Cane and Able
For about a year now, I’ve been walking with a cane again, and it has made my life so incredibly easier, and I’m not talking about the moving around.
See, when I was walking with my wife one day, holding hands, she noticed that I walked better having the support of her on my right side, so she wondered, “Have you ever thought about a cane?”
“No, I don’t want people to treat me different.”
Back in 2008, I used a cane when I was in out-patient therapy, and that cane was a great improvement over the walker I had used before, which was miles ahead of the wheelchair I had been using since my accident.
As noted before, I don’t possess the clearest memories of the first year after my accident, but I can recall with a twinge of frustration the high-pitched, “Hey buddy”’s and the pasted-on smiles.
I never want to return to getting approached like a lost child just because of my handicap.
Of course, people treated me this way when I was limping too. If I was walking on the sidewalk, someone would pull over and roll down his windows with raised eyebrows, “Are you okay?”
Oh, how many of them I wanted to say, “No, I’m not. And to be perfectly honest, it’s because of you.”
Of course, I never did. I smiled, “No, car accident back in 2007. I’m okay.”
Then, they would drive off, as if they were just fulfilling a job duty: check on anyone who walks different and report back.
Funny thing is the cane had the opposite effect.
People don’t talk to me with the upward lilt of polite uneasiness anymore. There’s no smile with a mind behind wondering what’s wrong with me. Strangers are not pulling over to check on me.
Why?
So, I teach Malcolm Gladwell’s Blink as a master-text and a jumping off point for my English 1102 course, and Gladwell deals with human expectation and interaction, how human beings are uncomfortable with people or things that we don’t know what category in our minds to put them in or when those people or things defy the category we want to put them in.
As a young man with a clear limp but no other discernable clue as to my ailment, I fell outside the box.
People were concerned and curious. I once had a woman ask me, just having met me and without any sort of segue, completely apropos of nothing, “Is it something degenerative?”
She was searching for the box. Now, I must say I was taken back, but in a way, I kind of appreciated the bluntness. Sure, it lacked conversational charm, but she was thinking it and said it, which is a lot better than a falsetto “Hey buddy”.
The distance people create with disabilities like mine is because they’re not sure how to interact. Does the physical ability match the mental ability?
It’s safer to put me in one box than to risk making it awkward.

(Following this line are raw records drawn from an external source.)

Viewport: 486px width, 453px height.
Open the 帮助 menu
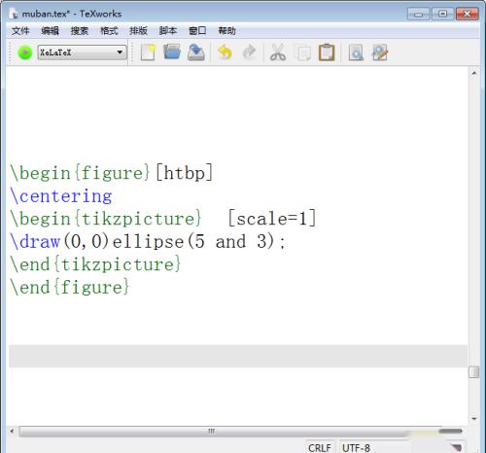coord(226,31)
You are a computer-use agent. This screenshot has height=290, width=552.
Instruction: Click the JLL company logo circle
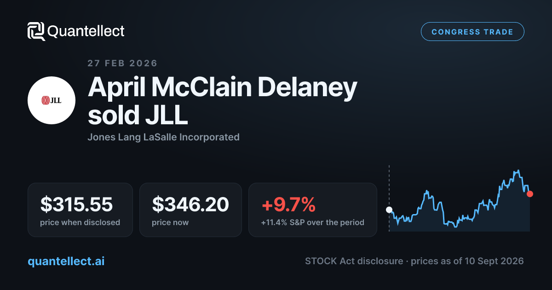[x=52, y=100]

The cane puts me in the right box. People know what a cane is. They know it helps people walk; sometimes, people have been in an accident; sometimes, they had an intense surgery, and sometimes, they were born with something. But, it’s physical. Canes help people get around, and most importantly, using one says nothing of one’s mental ability.
And so, I have come to love my cane but hate it for all these reasons.
I didn’t want people to treat me differently because of my disability, but instead, they’re treating me differently because they have simplified my disability.
I worried that using a cane would make me defined by my disability, and I am, but I am defined wrong. People think they understand me now, so they’re comfortable, but they don’t think of me any differently; they just feel more confident that my physical ability and mental ability are not connected. My cane does not help me escape others defining me by my disability. It just gives people the confidence to take a more active role in defining, “Is it degenerative?”
The problem with all of this is not others. Human beings love boxes. Heck, I love to define and delegate. It’s part of who we are; it is part of being social creatures. Not that we accept it, but we must recognize it as part of us.
Other people aren’t the problem. The problem is me. The problem is that I let so much of my mental energy be devoted to how best to shape the image of myself in other people’s minds, as though I have any control over that.
The problem is that I worry whether I will be defined as disabled, meaning incapable, struggling, insufficient, without ever asking who isn’t? And furthermore, without ever stopping to ask why am I giving other people so much power over me?
Not to say that I can stop their boxes, because I don’t believe you can. Every new conversation someone is slapping you with a label and putting you in a drawer. And, you might claw and scream and bang the sides of their mental filing cabinet, punching dents in, until it falls over, but you might never get out of that drawer in their mind.
Though, why should it bother you?
To thine own self be true.
Seek first to judge not; seek first to be open to understanding someone without demanding the answers to. God has blessed me with an open response to, “What happened?” and, thank God, the ability to respond to, “Is it degenerative?” with a nod, a smile, and the rest of my story.
Wait, listen, know someone, and wait for the rest of the story.
Your brain will search for the labels to slap on someone’s forehead, but it is your task to grab your mind by the wrists and hold it down, until the opportunity comes for that person to make the label unnecessary.